Terakhir diperbarui:20 Juli 2026

Panduan ini mencakup 3 topik: memasukkan fungsi ISERROR, menangani hasil error dengan IF, dan memeriksa masalah perhitungan bertingkat atau berbasis referensi; ketiga topik tersebut tersedia tanpa keanggotaan.

Indeks Panduan

Panduan Cara

1. Memasukkan fungsi ISERROR

Titik masuk: Formulas tab → bilah rumus

  1. Buka WPS Spreadsheets dan pilih sel tempat Anda ingin menampilkan hasil.
  2. Ketik = di sel atau bilah rumus.
  3. Ketik ISERROR( dan tinjau petunjuk sintaks.
  4. Masukkan ekspresi atau referensi sel yang ingin Anda uji.
  5. Ketik tanda kurung penutup lalu tekan Enter untuk melihat apakah hasilnya TRUE atau FALSE.

Kriteria Keberhasilan

  • Hasil di layar: Sel menampilkan TRUE atau FALSE.
  • Yang dapat Anda lakukan selanjutnya: Anda dapat terus mengedit, menyalin rumus, atau mengisinya ke sel lain di bawahnya.

Tips Saat Menggunakan

  • Kesalahan umum: Jika Anda tidak memulai dengan =, fungsi tidak akan berjalan sebagai rumus.
  • Catatan lingkungan: Gunakan fungsi ini di dalam antarmuka pengeditan WPS Spreadsheets.

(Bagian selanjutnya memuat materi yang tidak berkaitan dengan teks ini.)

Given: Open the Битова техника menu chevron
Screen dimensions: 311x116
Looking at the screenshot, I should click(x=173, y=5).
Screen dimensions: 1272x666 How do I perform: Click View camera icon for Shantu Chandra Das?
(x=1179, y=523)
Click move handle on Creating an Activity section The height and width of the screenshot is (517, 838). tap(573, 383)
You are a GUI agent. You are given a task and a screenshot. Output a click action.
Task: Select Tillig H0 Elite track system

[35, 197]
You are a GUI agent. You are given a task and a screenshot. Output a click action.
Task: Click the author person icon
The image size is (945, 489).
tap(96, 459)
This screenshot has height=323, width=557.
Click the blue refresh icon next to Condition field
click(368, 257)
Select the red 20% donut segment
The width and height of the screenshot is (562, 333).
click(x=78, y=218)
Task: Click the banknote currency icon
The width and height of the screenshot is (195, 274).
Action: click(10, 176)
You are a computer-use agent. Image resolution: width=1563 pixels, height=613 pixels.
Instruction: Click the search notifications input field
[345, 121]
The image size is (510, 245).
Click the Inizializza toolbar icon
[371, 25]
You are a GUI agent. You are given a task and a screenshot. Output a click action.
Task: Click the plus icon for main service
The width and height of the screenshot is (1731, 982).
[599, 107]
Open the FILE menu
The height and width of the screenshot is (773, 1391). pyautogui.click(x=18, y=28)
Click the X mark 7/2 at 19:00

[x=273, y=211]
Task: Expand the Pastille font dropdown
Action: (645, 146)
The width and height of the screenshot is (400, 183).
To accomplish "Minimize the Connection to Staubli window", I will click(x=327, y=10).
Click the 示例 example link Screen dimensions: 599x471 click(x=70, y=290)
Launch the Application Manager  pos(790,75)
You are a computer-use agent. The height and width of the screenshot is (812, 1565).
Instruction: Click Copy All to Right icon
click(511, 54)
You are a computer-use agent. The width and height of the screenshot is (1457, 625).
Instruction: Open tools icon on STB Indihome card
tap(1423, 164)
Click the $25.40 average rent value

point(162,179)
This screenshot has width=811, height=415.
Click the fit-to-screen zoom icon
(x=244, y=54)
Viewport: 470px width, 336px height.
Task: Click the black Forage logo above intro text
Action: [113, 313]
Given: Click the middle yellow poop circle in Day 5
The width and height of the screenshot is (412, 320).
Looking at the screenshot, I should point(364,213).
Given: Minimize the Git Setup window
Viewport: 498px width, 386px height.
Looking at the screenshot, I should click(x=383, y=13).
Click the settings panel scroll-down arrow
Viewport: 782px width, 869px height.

2. Menangani hasil error dengan IF

Titik masuk: sel target → bilah rumus

  1. Pilih sel tempat Anda ingin menampilkan hasil yang telah ditangani.
  2. Masukkan rumus seperti =IF(ISERROR(A1/B1),"Result error",A1/B1).
  3. Tekan Enter untuk mengonfirmasi rumus.
  4. Ubah data sumber jika diperlukan dan perhatikan apakah output berubah secara otomatis.

Kriteria Keberhasilan

  • Hasil di layar: Sel menampilkan pesan khusus saat ekspresi gagal, dan menampilkan hasil perhitungan saat berhasil.
  • Yang dapat Anda lakukan selanjutnya: Anda dapat menyalin rumus ke sel lain dalam kolom yang sama.

Tips Saat Menggunakan

  • Kesalahan umum: Pesan teks dalam rumus harus diapit dengan tanda kutip ganda.
  • Catatan lingkungan: Hasil akan dihitung ulang secara otomatis saat nilai yang dirujuk berubah.

3. Memeriksa masalah perhitungan bertingkat atau referensi

Titik masuk: sel target → bilah rumus

  1. Tambahkan ISERROR di sekitar rumus yang lebih kompleks, seperti =ISERROR(VLOOKUP(D2,A:B,2,FALSE)).
  2. Tekan Enter untuk memeriksa apakah rumus saat ini berada dalam kondisi error.
  3. Jika hasilnya TRUE, periksa sel, rentang, atau argumen fungsi yang dirujuk.
  4. Perbaiki referensi atau argumennya, lalu pastikan hasil kembali menjadi FALSE.

Kriteria Keberhasilan

  • Hasil di layar: Anda dapat dengan cepat mengetahui apakah rumus yang kompleks saat ini mengandung kesalahan.
  • Yang dapat Anda lakukan selanjutnya: Anda dapat melanjutkan pemeriksaan rentang, jumlah argumen, atau masalah tipe data.

Tips saat menggunakan

  • Kesalahan umum: ISERROR mendeteksi kesalahan, tetapi tidak memperbaiki rumus secara otomatis.
  • Catatan lingkungan: Untuk rumus lintas sheet atau rumus dengan banyak tingkat penyarangan, tinjau referensi langkah demi langkah.